* **Exercise**
Below are the entries. Transcribe exactly the lines from the one with "Viewport: 1178px width, 1059px height." through the one with "Given: Toggle wire auto-router in toolbar", ends included, and leave out all others.

Collected data entries:
===============
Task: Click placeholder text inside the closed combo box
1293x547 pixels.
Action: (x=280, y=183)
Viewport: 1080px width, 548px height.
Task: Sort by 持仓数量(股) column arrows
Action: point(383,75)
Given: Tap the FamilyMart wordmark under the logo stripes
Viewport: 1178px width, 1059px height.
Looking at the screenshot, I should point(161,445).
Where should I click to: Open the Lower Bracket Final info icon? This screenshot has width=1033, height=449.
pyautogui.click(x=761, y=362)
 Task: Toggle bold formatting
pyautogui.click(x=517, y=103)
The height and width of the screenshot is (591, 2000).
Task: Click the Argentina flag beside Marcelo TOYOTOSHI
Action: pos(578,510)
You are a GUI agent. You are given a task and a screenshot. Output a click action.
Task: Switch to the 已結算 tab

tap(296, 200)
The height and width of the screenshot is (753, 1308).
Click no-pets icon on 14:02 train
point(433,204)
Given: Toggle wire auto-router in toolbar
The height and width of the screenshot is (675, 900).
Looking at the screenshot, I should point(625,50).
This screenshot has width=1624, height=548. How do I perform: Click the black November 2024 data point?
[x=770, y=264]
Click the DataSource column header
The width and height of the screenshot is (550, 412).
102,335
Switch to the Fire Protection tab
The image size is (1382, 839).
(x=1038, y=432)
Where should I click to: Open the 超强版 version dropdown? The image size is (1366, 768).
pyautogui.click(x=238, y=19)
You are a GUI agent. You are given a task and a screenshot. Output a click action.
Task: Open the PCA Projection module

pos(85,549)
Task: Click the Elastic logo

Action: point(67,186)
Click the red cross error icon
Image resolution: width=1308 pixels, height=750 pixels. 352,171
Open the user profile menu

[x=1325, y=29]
===============
* **Result for this task**
Viewport: 1178px width, 1059px height.
Looking at the screenshot, I should point(161,445).
Where should I click to: Open the Lower Bracket Final info icon? This screenshot has width=1033, height=449.
pyautogui.click(x=761, y=362)
 Task: Toggle bold formatting
pyautogui.click(x=517, y=103)
The height and width of the screenshot is (591, 2000).
Task: Click the Argentina flag beside Marcelo TOYOTOSHI
Action: pos(578,510)
You are a GUI agent. You are given a task and a screenshot. Output a click action.
Task: Switch to the 已結算 tab

tap(296, 200)
The height and width of the screenshot is (753, 1308).
Click no-pets icon on 14:02 train
point(433,204)
Given: Toggle wire auto-router in toolbar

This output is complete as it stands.